Quaife played not at all in 1927, making his Worcestershire debut the following June against Sussex and hitting 77 not out in the first innings.
He ended the year with over 900 first-class runs at a little under 26, including his long-awaited first century: 136 not out versus Glamorgan at the start of August.
Quaife captained Worcestershire for the first time in this game, as he was to do frequently later in his career. He was not at this point the regular wicket-keeper. That position did not fall to him until 1929, there then being no keeper already in the side,
though he did stand in two other matches in 1928.

From 1929 until the end of his career in 1937, Quaife was a regular in the Worcestershire side. His batting, said his Wisden obituarist, was "solid and consistent rather than brilliant",
but he still managed to pass a thousand runs for the season on two occasions, in 1933 and 1935, and to score two further hundreds. He made 107 against Middlesex in 1931, sharing a fourth-wicket stand of 277 with Harold Gibbons (183);
As of 2008 this remains the record Worcestershire partnership against Middlesex for any wicket.
He also struck 109 versus Leicestershire in 1935.

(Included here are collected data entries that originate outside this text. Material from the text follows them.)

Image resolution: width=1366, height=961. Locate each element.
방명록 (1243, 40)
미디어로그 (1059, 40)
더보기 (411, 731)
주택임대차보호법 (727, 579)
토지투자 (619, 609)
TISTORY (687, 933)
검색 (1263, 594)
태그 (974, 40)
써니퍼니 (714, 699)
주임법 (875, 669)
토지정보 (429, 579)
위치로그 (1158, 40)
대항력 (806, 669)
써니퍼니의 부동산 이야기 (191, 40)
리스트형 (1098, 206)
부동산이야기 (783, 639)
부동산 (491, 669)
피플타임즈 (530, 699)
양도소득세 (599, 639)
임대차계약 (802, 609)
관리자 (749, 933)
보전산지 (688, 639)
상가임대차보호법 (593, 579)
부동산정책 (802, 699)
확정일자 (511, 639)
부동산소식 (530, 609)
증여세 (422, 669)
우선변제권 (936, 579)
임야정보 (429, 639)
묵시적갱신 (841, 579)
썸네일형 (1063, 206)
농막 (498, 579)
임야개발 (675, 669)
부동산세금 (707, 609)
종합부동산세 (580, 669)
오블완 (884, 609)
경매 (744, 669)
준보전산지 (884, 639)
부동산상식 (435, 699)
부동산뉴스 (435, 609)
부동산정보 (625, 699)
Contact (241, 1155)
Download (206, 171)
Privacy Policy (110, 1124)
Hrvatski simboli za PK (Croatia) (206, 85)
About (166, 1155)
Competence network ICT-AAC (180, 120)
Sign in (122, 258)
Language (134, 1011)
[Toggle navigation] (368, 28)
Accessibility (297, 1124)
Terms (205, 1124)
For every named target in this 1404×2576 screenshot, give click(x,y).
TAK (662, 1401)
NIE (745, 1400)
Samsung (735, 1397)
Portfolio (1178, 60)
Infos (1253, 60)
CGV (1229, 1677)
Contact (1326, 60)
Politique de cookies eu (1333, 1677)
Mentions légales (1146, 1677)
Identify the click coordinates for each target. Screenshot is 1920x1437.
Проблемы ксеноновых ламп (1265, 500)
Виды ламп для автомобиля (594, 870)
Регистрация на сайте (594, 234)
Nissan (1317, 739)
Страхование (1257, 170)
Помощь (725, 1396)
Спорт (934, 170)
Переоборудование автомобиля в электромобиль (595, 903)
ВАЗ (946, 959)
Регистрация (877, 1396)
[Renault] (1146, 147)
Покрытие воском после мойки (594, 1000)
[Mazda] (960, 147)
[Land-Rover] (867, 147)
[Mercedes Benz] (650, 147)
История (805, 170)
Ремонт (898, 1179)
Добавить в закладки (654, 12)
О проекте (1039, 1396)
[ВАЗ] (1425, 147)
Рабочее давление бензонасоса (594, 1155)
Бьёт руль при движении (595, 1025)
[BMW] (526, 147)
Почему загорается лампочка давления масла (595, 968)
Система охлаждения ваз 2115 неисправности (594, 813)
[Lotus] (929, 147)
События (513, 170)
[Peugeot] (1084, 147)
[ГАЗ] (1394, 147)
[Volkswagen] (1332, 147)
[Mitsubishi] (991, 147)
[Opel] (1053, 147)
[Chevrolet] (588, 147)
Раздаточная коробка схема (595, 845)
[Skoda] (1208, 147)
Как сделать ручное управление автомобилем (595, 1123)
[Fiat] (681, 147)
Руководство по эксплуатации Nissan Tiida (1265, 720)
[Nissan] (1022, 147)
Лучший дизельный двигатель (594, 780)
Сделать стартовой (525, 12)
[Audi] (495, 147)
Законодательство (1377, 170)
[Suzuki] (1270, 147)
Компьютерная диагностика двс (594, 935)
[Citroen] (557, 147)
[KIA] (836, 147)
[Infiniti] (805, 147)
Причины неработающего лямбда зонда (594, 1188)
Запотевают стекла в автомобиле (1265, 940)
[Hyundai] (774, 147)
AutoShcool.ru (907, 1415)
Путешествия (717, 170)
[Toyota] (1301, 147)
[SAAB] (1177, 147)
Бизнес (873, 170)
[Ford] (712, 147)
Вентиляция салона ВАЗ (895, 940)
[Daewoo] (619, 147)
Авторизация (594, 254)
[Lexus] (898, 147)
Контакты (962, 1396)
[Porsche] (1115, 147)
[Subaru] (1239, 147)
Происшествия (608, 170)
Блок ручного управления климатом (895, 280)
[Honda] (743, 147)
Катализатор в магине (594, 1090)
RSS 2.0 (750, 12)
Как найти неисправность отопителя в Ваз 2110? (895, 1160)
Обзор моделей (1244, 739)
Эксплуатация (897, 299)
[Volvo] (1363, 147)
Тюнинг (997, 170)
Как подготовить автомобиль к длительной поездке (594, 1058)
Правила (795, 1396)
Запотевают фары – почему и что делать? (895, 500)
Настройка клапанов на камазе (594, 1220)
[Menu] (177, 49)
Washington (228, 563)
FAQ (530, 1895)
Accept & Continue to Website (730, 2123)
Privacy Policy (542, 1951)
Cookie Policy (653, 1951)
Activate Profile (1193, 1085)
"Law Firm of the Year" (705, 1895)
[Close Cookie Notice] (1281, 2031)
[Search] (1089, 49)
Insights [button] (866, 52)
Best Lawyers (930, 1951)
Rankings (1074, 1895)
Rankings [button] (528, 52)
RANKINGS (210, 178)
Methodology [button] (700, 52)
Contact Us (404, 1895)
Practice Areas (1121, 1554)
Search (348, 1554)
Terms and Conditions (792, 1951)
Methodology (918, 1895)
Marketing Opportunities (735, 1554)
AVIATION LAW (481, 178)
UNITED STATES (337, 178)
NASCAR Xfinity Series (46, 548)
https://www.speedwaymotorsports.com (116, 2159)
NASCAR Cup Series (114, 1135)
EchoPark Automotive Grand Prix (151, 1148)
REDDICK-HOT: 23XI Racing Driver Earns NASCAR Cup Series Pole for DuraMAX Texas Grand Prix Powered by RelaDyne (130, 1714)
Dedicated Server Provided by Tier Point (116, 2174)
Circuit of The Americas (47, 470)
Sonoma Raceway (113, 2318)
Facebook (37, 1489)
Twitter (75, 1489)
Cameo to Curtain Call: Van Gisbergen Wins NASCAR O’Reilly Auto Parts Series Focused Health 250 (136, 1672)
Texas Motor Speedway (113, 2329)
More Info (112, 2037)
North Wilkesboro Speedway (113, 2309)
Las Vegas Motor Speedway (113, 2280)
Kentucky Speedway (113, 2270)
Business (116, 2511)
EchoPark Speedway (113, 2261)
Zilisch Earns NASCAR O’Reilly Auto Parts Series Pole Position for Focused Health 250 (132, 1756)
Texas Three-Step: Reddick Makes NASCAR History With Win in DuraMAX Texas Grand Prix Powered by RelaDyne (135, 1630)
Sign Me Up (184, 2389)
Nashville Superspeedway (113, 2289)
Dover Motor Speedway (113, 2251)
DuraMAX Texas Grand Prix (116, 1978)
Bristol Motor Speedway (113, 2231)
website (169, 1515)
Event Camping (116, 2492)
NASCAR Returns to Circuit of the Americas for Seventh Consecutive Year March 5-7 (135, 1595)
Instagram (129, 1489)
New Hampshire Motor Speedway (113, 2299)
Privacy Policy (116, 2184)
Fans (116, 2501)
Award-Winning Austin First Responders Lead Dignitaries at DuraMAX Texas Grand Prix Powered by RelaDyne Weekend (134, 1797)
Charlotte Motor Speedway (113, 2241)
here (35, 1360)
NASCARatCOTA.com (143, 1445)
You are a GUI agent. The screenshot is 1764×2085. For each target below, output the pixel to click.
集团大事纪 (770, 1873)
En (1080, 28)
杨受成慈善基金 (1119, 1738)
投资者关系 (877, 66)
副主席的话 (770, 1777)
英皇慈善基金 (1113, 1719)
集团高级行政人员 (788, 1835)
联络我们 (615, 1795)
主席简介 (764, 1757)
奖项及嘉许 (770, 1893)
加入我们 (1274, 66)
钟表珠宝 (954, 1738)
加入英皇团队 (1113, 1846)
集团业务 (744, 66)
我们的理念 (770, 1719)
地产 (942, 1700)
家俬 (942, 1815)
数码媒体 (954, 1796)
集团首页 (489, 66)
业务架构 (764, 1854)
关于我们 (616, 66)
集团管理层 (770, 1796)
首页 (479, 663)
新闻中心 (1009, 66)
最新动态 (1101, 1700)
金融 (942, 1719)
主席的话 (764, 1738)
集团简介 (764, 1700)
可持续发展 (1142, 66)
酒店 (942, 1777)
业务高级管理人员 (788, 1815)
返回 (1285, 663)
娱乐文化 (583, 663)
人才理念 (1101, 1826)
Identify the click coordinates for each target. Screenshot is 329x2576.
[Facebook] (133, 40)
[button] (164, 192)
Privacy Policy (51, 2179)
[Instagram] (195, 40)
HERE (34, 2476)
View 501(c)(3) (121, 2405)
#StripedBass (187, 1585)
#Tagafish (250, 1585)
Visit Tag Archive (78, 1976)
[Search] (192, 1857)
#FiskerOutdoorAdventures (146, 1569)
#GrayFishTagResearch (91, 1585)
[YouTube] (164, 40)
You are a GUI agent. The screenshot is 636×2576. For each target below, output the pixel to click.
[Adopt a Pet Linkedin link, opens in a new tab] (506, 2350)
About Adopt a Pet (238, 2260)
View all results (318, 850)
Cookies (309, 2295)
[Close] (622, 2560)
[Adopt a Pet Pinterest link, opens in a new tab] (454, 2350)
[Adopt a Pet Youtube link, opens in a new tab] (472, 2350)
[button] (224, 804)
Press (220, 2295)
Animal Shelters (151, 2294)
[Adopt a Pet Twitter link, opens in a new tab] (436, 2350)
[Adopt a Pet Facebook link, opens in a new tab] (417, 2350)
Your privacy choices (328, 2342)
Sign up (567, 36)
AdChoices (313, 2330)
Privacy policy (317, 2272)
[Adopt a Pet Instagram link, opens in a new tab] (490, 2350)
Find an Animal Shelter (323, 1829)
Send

By 1937, Syd Buller had taken over behind the stumps for Worcestershire, and Quaife was coming under pressure from other, younger players. He retired at the end of the season, although he acted as captain for a large number of games in the absence through illness of usual captain Charles Lyttelton for most of the summer.

Apart from his Test-playing father, Quaife had one other notable cricketing relative: his uncle, Walter Quaife, played over 200 first-class games, mainly for Sussex and Warwickshire, between 1884 and 1901.